>> start Entries
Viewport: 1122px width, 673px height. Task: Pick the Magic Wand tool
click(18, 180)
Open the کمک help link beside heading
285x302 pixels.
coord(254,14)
>> end Entries
Copy the lines above exactly as they appear.

◆ **In response**
Viewport: 1122px width, 673px height. Task: Pick the Magic Wand tool
click(18, 180)
Open the کمک help link beside heading
285x302 pixels.
coord(254,14)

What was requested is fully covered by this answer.